◆ Task requirements: Both ends included, set down the lines from the line containing "You are a computer-use" through the last line of the records below, without pictures.

Items from a dataset:
========================================================================

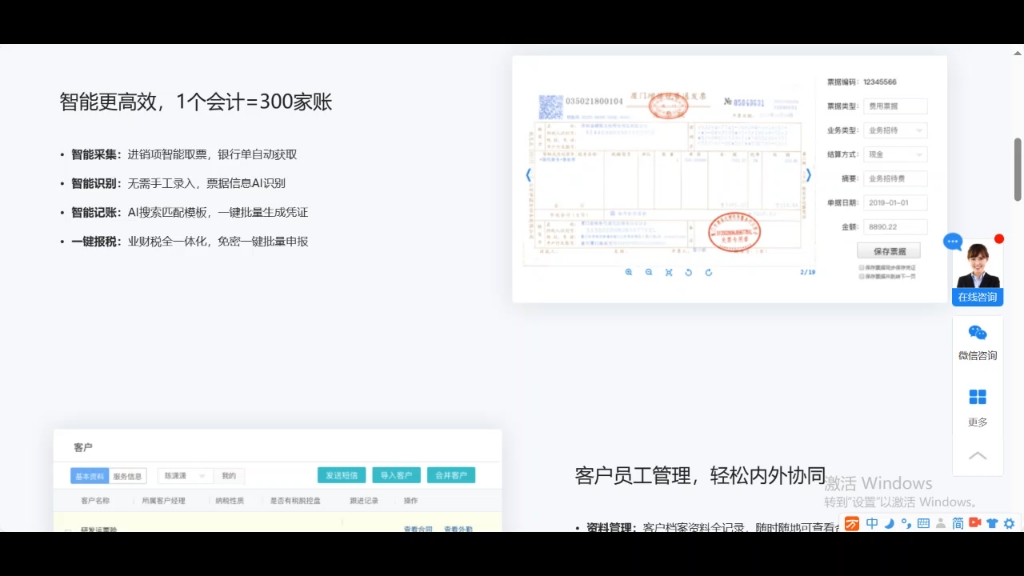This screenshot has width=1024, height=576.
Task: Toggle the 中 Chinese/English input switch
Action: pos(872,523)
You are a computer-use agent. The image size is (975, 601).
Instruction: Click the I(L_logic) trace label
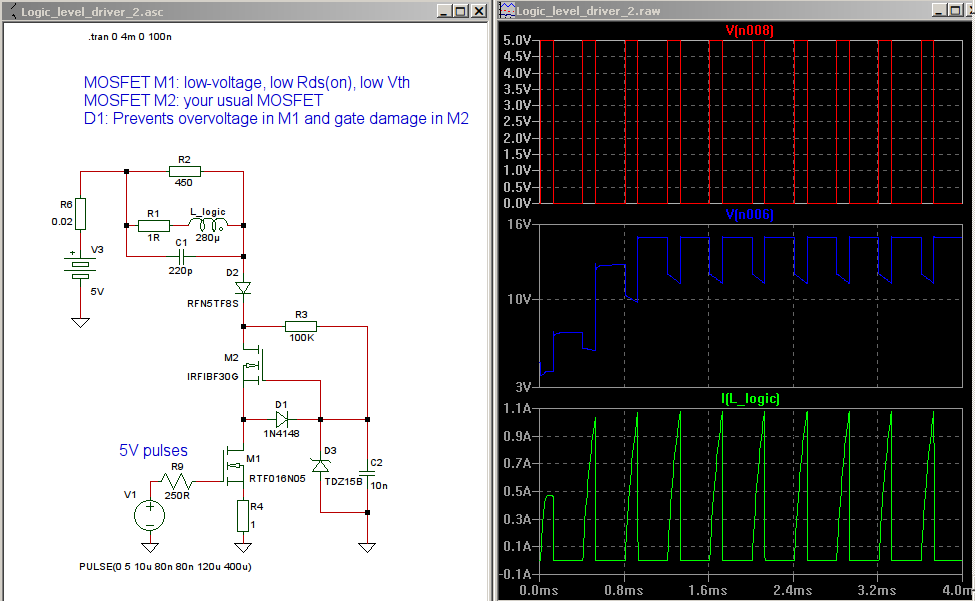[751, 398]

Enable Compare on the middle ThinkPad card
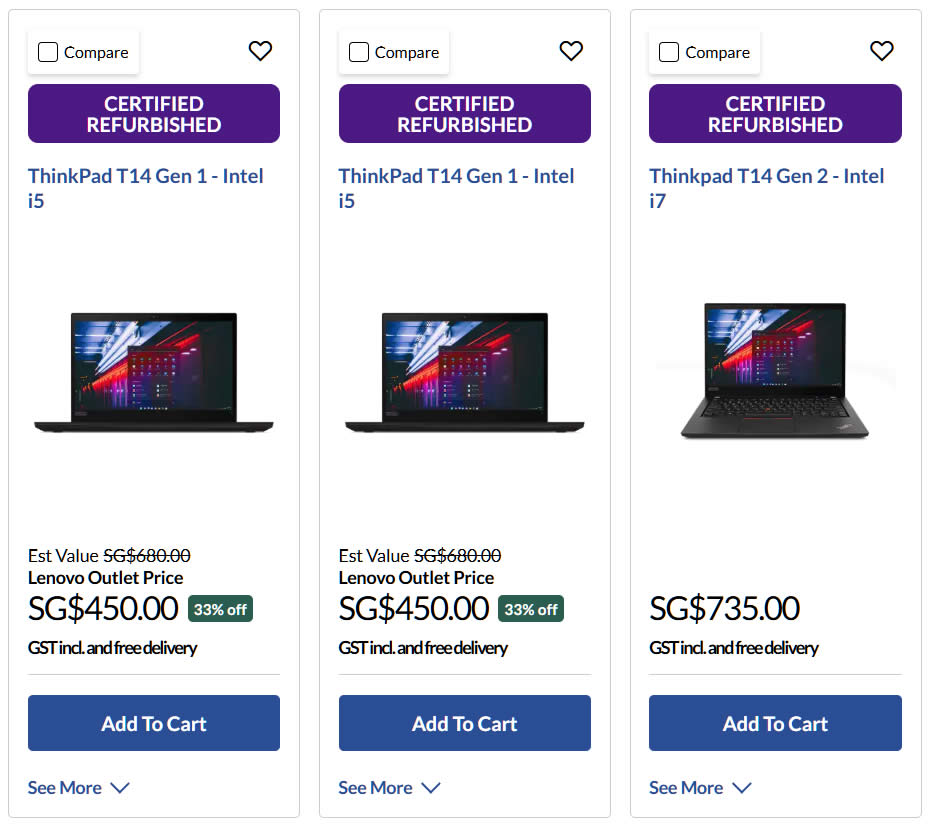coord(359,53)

========================================================================

◆ Response area:
You are a computer-use agent. The image size is (975, 601).
Instruction: Click the I(L_logic) trace label
[751, 398]

Enable Compare on the middle ThinkPad card
coord(359,53)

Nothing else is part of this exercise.